To assist service providers burdened by the mandate, the government established the Secure and Trusted Communications Networks Reimbursement Program. This program provided federal funds to offset reasonable expenses incurred by companies as they permanently removed, replaced, and discarded prohibited equipment from their active commercial networks.
Participation in the multi-billion-dollar program carried strict administrative obligations. Every participating network operator had to submit a final certification via a specific federal document known as Form 5640 within 10 days of completing their project timeline. This document required participants to explicitly confirm whether they had finished the permanent removal, replacement, and disposal of all covered items present in their infrastructure when they first applied for funding.
Texas 10, LLC operated as an Eligible Telecommunications Carrier providing commercial broadband services across the state of Texas. The provider entered the reimbursement program to purge its infrastructure of the banned components. Between January and May of 2022, the company filed its initial funding applications and subsequent amendments to participate in the security initiative. Records show the company chose to remove the restricted equipment from its operating grid but opted not to replace the components with substitute gear.

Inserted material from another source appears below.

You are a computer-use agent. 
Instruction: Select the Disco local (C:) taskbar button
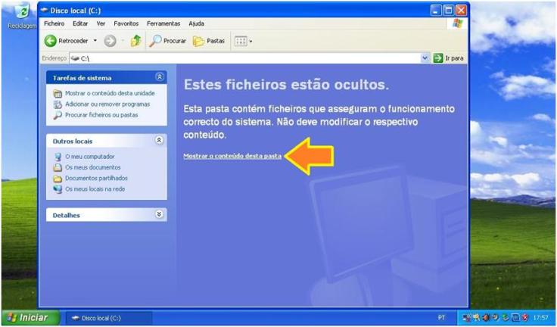(108, 318)
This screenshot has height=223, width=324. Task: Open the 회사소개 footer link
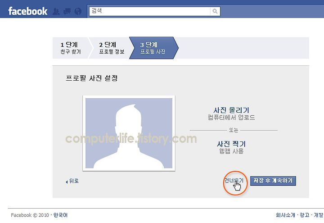(x=285, y=215)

The regulatory issue arose when the company submitted its final project completion papers. The company checked a box indicating that all prohibited hardware had been permanently removed, replaced, and destroyed. However, an internal accounting gap existed. Certain pieces of covered hardware, which were present in the network when the initial funding request occurred, were misplaced. The company could not locate this gear prior to the decommissioning phase and therefore could not verify that it had been properly destroyed according to federal rules.
Although the provider did not initially highlight the missing hardware in its initial completion filing, the business did not seek federal reimbursement cash for the disposal or removal of those specific lost items. When federal investigators discovered the discrepancy and requested specific information regarding the missing assets, company representatives were cooperative. The entity offered to revise its final certification documents to accurately reflect that the final whereabouts and destruction of the lost items could not be validated.
Enforcement Bureau Chief Patrick Webre signed the adopting order on July 17, 2026, officially terminating the active investigation. The bureau determined that accepting the consent decree and ending the inquiry served the public interest by avoiding the expenditure of additional public resources. The regulator affirmed that, barring the discovery of subsequent material evidence, the agency will not use these specific facts to initiate separate proceedings against the entity or question its basic qualifications to hold operational licenses.
The settlement comes at a time when the Texas provider is preparing to exit the marketplace entirely. According to the case text, the company currently generates no operating income and expects to wind down its remaining business functions by the conclusion of 2026.
The $10,000 penalty must be delivered electronically to the United States Treasury within 30 calendar days of the order. The agreement states that failure to submit the funds on time triggers an immediate default, allowing the government to add interest charges calculated using the United States Prime Rate plus an additional 4.75 percent, along with collections fees and litigation costs. Legal notices regarding the order were dispatched to corporate representative Jonathan Foxman in Wayne, Pennsylvania, and legal counsel David LaFuria in Tysons, Virginia.